Just days after President Donald Trump scrapped a federal plan that would have given the government authority to review cutting-edge AI models,out of concern it could stifle innovation,Illinois lawmakers approved what is now the most stringent AI safety law in the country.

On Wednesday, the Illinois legislature passed SB 315. If Governor J. B. Pritzker signs the bill into law, major AI companies will be required to submit public safety plans and annual reports summarizing results from independent, third-party safety tests of their frontier models.
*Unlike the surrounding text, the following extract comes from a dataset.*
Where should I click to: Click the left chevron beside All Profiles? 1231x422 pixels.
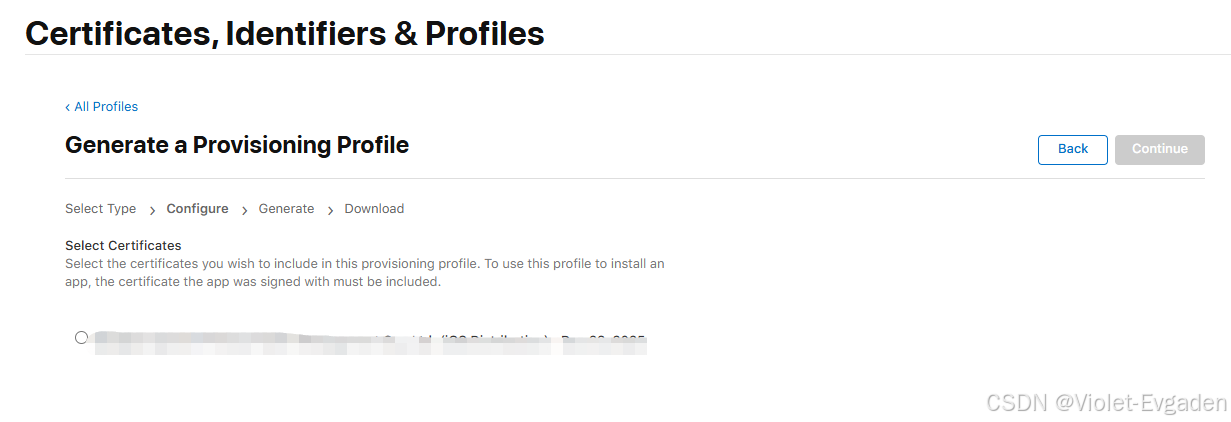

They must also report any critical safety incidents to the state within 72 hours,or within 24 hours if there is an “imminent risk of death or serious physical harm.” Additionally, employees will gain a clear channel for flagging emerging safety risks that companies might want to downplay, backed by protections under the state’s whistleblower laws.

On X, Pritzker confirmed his intent to sign the measure, declaring that “Illinois is leading the nation in holding Big Tech accountable.”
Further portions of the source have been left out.